“Not altogether. But—but it’s one of the reasons.”
“An’ it’s important, ain’t it, honey?” As he spoke he bent his head and gazed up into her face, his expression crafty, knowing.
“Not so important as caring for you, daddy,” she returned brokenly. “Nothing in this world matters so much as that.”
He did not press the subject. He sat back in his seat and studied his horny hands wistfully.
Shortly afterward, Dot began arguing against this decision of his to send her to school. They talked for two straight hours, she objecting on every ground she could think of, he countering stubbornly, now besting her, again being himself bested. Spiritedly she protested. She was too old to go to school; they needed the money for other purposes; she wouldn’t leave him to live alone on the ranch; she didn’t want an education. But all her vehemence and tears and supplications were of no avail. There was no shaking the determination of Lemuel Huntington.

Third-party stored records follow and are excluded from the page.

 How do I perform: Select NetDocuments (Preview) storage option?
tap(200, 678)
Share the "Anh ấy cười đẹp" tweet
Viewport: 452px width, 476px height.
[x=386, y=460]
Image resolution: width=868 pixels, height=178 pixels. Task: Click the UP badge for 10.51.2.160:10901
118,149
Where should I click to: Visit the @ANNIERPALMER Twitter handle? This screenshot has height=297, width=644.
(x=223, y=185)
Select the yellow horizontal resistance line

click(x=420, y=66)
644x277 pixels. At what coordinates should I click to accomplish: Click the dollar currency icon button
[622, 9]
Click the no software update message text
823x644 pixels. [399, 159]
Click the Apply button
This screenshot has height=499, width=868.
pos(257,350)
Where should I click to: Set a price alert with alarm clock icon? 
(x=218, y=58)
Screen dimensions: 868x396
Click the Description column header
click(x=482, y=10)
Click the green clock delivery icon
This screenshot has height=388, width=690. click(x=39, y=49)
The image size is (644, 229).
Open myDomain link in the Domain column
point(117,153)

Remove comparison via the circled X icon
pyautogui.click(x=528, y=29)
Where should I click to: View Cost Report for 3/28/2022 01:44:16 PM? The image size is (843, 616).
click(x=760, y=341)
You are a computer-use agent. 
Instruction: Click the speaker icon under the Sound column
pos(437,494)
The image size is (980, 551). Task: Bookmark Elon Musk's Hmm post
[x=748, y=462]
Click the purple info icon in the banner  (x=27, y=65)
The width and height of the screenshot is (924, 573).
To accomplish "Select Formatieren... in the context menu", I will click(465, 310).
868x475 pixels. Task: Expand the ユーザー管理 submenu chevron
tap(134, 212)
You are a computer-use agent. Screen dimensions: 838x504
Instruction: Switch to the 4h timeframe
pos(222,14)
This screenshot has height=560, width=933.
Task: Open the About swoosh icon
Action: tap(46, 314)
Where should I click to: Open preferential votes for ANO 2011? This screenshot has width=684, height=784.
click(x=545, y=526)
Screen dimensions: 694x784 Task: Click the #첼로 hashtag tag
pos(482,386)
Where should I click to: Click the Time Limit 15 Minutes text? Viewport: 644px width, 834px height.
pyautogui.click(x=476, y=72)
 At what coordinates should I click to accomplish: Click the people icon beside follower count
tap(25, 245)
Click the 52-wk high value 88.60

So, in sheer exhaustion, she finally gave up and, lapsing into silence, devoted herself to the solution of the momentous problem of what she should do with the stolen treasure she was bringing along with her, wrapped in her mother’s old silk shawl.
After long reflection she concluded she would turn it over to the San Francisco authorities on her arrival, reasoning that it really did not matter which civil authorities received it, since it would be forwarded to the railroad company anyway. Having relieved her mind thus, her thoughts drifted to Billy Gee, and she found herself wondering lingeringly about him and if the wound in his head were giving him much trouble, where he might be in that great, lonely void of desert far to the south, if he were thinking of her. Foolish, vagrant little thoughts, they were; but somehow, they seemed to her to be very serious indeed, and so pleasing as to bring a warmth to her cheeks, and so tragic as to cause the tears to form in her eyes.
Lemuel sat and also reflected, but his thoughts were of another sort, a legion of sleep-dispelling meditations that crowded his brain, clamoring for review. He was so jubilant with himself and the fulfillment of the big dream of his life. His mind in a riot of joyous anticipation, he sat planning to make his brief stay in San Francisco an epochal event.
He threw back his head against the high back of his plush seat and chuckled silently at the clever manner in which he had enticed Dot into leaving the ranch, how splendidly his lie about borrowing two thousand dollars from Sheriff Warburton had worked out, how successfully he had manipulated affairs so that Dot would possibly never know that her father had played the sneak to effect the capture of Billy Gee. Yes, and there was also considerable satisfaction for him in the knowledge that he, Lemuel, had spirited his Dot out of the country before Sangerly and his bloodhounds could even see her, not to mention interview her.
He told himself that if for no other reason than to insure her against annoyance he would likewise keep her whereabouts secret. No one would know that she was attending the Longwell Seminary until the search for the missing twenty thousand dollars had come to an end. Meanwhile, he would contrive to question her and find out what she knew about those saddlebags and their contents. Dot would tell him, of that he felt quite sure; and some day perhaps, when the whole thing was ancient history, and she had graduated with high honors, he would tell her how her father had captured, single-handed, the far-famed daring desperado, Billy Gee, and why he had done it.